Mr. Rosenberg said Israelis are holding different views of the conflict’s spiritual impact, depending on their religious orientation.

“Some religious people are angry and saying, ‘God abandoned us, or maybe he’s not even there,’ and secular people are like, ‘We abandoned God. Maybe he is there. And it’s our fault … not that we got attacked, but that we were not under his care and keeping,’” he said

The “massive dislocation” that followed the Israel Defense Forces’ counteroffensive in Gaza means “it’s going to take some time for the smoke to clear, literally and figuratively” before the impact on Palestinians’ spiritual lives can be measured, he said.

“But we have seen in other places when people are engaged in violent, radical Islamism, that when they start to be defeated, the culture starts to rethink” their spiritual orientation, Mr. Rosenberg said.

In Iran, evangelists such as Hormoz Shariat — who broadcasts Christian messages to Iran and the Middle East — say tens of millions are questioning the Islamist approach of the Iranian regime, with many coming to Christian faith.

“The Iranian revolution that’s cooking underneath the regime [is] for democracy, but also [where people are saying,] ‘Get out of our face in terms of your wicked, corrupt brand of religion, we don’t buy it, we’re not doing it. We’re out and, and give us the freedom to look for what’s true,’” Mr.

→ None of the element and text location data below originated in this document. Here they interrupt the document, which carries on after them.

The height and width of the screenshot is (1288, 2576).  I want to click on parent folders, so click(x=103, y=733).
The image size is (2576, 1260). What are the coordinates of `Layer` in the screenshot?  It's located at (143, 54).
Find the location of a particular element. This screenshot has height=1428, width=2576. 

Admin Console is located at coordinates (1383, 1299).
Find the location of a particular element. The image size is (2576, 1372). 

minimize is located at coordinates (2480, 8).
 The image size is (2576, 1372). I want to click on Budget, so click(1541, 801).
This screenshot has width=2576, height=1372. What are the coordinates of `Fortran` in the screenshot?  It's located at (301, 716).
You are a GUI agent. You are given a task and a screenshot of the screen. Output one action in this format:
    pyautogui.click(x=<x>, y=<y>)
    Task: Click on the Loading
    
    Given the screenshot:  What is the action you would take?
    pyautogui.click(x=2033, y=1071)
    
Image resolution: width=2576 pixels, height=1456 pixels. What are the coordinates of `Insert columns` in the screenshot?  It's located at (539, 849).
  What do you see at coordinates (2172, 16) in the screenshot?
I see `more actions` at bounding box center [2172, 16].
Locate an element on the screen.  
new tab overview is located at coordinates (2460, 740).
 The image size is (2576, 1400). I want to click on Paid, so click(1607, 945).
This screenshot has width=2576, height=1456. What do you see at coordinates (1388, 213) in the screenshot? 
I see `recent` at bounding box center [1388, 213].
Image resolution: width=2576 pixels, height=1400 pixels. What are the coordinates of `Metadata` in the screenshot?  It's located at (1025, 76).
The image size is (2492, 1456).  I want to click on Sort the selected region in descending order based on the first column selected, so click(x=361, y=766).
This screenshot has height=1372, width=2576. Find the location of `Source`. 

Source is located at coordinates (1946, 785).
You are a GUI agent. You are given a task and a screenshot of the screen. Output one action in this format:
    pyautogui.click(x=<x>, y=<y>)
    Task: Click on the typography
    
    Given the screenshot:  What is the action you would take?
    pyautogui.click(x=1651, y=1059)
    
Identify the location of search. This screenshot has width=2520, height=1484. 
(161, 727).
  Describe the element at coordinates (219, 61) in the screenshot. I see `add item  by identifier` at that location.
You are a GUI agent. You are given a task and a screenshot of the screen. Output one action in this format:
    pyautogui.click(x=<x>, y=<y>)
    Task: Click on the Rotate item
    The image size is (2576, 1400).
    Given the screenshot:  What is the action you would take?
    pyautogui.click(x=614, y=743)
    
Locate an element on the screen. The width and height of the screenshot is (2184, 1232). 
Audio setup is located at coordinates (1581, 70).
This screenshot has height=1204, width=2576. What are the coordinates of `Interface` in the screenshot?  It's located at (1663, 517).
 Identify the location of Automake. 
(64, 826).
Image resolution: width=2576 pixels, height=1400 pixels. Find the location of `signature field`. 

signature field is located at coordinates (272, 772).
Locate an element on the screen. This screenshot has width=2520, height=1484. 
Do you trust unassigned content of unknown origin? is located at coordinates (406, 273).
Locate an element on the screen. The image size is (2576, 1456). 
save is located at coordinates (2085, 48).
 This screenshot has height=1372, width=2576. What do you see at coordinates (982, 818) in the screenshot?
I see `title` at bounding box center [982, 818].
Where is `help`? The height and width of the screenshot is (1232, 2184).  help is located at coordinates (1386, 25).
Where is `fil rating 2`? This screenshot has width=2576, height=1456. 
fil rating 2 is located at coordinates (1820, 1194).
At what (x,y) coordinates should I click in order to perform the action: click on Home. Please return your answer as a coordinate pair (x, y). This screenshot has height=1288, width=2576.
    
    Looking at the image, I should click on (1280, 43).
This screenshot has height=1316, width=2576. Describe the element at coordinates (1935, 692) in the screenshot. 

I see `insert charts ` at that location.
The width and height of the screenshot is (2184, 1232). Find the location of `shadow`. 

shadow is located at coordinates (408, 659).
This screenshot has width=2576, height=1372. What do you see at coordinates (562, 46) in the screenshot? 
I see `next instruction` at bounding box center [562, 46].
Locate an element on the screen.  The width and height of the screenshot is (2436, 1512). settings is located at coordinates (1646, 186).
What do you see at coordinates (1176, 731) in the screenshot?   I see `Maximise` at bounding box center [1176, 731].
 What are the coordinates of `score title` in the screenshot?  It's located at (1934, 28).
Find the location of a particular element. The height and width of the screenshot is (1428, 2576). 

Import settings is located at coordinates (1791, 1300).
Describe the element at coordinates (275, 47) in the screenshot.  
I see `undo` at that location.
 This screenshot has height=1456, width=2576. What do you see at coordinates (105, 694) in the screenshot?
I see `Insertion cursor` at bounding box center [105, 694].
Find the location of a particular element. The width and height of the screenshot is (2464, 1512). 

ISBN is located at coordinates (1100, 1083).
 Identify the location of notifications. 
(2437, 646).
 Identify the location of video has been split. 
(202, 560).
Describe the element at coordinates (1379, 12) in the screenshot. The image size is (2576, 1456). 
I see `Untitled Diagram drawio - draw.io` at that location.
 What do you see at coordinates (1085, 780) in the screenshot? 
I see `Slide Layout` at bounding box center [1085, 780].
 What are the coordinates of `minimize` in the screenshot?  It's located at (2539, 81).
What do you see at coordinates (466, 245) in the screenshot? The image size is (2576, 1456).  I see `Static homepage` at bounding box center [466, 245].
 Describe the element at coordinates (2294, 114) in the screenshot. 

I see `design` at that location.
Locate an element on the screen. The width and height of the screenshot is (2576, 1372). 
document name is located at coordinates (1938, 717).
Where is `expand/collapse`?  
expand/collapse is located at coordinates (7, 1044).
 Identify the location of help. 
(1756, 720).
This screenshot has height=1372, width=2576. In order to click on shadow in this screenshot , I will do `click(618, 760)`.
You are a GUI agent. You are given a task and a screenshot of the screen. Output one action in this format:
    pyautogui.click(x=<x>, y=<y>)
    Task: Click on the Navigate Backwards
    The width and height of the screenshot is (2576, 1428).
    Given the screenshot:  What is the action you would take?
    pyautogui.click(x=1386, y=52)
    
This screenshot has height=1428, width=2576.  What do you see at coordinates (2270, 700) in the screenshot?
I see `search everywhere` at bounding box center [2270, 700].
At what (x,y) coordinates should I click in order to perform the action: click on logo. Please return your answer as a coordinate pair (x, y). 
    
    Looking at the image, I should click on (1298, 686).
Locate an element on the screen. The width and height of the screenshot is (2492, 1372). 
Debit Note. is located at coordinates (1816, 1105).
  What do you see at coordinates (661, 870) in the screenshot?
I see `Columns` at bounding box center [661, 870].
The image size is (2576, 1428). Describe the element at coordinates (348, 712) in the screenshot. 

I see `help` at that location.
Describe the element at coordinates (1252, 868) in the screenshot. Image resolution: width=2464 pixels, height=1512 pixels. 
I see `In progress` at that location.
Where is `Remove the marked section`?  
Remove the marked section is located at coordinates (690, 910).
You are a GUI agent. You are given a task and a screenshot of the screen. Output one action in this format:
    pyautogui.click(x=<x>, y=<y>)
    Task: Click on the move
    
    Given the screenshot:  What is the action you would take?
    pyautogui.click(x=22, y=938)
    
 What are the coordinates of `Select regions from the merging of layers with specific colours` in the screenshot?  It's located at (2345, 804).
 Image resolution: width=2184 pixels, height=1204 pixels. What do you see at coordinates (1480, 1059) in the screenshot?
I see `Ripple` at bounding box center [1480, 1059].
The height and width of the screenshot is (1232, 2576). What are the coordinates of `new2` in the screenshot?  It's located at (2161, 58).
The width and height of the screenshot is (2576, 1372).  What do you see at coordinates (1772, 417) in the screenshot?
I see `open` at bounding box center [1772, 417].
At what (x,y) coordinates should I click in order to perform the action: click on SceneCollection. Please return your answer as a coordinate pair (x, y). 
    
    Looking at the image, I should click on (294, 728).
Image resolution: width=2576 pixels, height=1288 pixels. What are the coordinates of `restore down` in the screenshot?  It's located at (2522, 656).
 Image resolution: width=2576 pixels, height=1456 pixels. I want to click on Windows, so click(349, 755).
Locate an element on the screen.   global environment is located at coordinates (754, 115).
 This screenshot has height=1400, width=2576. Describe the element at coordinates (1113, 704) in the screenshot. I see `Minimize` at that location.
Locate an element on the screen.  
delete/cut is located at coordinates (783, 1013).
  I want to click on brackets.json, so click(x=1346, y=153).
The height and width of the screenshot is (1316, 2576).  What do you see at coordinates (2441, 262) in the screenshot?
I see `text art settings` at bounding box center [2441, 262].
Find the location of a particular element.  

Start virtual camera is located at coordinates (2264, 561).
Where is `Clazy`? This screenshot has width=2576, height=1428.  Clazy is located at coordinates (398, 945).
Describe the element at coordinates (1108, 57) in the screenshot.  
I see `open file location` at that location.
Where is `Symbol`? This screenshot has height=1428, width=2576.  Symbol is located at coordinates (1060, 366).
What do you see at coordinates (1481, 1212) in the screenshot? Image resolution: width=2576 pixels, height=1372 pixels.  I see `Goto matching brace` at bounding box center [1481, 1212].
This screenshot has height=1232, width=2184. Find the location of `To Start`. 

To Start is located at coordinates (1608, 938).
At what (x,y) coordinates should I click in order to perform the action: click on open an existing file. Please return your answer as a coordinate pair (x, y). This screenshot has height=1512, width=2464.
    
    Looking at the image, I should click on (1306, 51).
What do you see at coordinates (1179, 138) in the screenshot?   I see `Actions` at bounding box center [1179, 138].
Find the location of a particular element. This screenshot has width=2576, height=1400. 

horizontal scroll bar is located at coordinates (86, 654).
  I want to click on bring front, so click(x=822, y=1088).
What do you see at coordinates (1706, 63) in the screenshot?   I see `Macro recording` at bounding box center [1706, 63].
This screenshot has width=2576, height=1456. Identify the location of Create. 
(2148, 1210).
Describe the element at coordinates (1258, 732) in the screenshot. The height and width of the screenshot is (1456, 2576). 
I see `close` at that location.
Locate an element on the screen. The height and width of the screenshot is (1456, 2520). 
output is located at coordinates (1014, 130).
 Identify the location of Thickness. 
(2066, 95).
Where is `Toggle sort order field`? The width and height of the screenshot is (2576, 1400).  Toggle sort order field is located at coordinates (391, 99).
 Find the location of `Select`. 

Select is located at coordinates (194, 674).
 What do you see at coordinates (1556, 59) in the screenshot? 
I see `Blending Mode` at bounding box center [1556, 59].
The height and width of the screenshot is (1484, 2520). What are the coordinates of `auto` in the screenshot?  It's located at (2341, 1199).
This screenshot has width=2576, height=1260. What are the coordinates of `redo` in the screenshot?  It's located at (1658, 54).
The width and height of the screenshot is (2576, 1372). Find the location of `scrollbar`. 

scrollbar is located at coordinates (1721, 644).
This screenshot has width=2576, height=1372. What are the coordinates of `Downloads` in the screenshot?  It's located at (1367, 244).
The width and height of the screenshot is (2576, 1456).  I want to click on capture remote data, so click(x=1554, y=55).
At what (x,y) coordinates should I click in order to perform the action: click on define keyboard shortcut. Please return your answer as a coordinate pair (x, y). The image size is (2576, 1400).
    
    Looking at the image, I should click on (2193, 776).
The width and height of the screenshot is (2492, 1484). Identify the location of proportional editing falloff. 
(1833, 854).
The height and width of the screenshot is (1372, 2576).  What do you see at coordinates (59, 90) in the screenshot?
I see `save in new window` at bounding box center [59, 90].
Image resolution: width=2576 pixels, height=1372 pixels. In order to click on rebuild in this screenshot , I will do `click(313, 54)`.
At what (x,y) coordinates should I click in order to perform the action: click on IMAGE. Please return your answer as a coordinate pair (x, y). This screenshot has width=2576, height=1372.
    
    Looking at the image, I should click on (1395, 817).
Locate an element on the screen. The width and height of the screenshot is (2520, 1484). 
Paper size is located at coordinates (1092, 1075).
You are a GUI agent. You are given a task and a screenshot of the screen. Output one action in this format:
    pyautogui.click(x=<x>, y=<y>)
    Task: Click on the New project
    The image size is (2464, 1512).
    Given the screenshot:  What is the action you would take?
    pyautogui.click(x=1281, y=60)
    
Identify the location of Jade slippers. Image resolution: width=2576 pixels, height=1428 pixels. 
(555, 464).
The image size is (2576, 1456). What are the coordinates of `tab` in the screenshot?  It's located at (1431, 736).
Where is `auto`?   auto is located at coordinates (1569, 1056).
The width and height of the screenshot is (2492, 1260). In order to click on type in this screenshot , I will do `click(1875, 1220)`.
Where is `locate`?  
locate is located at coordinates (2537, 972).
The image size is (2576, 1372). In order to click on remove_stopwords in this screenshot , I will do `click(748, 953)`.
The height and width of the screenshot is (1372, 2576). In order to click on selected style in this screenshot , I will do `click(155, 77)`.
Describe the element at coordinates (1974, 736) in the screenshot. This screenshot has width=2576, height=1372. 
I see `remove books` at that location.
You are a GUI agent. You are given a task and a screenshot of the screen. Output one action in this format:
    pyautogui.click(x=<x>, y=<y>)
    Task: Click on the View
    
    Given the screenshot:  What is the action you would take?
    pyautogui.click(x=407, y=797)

Rosenberg said.

“Both in the Muslim culture and in the Jewish culture, there’s a lot of ferment as people are rethinking what they were taught, and sort of asking questions that maybe they never asked before,” he said. “And many of them — not all, but many — are going to the Bible, both Old Testament and New, looking hungrily for answers.”

He said Christians in the U.S. should pray not only for the release of the 133 hostages held in Gaza for more than 200 days but also for “complete victory over Hamas” and “wisdom on how to nurture the positive alliance between the United States, Europe and Sunni Arab states that helped shoot down 99% of the Iranian missiles and suicide drones that were fired at us.”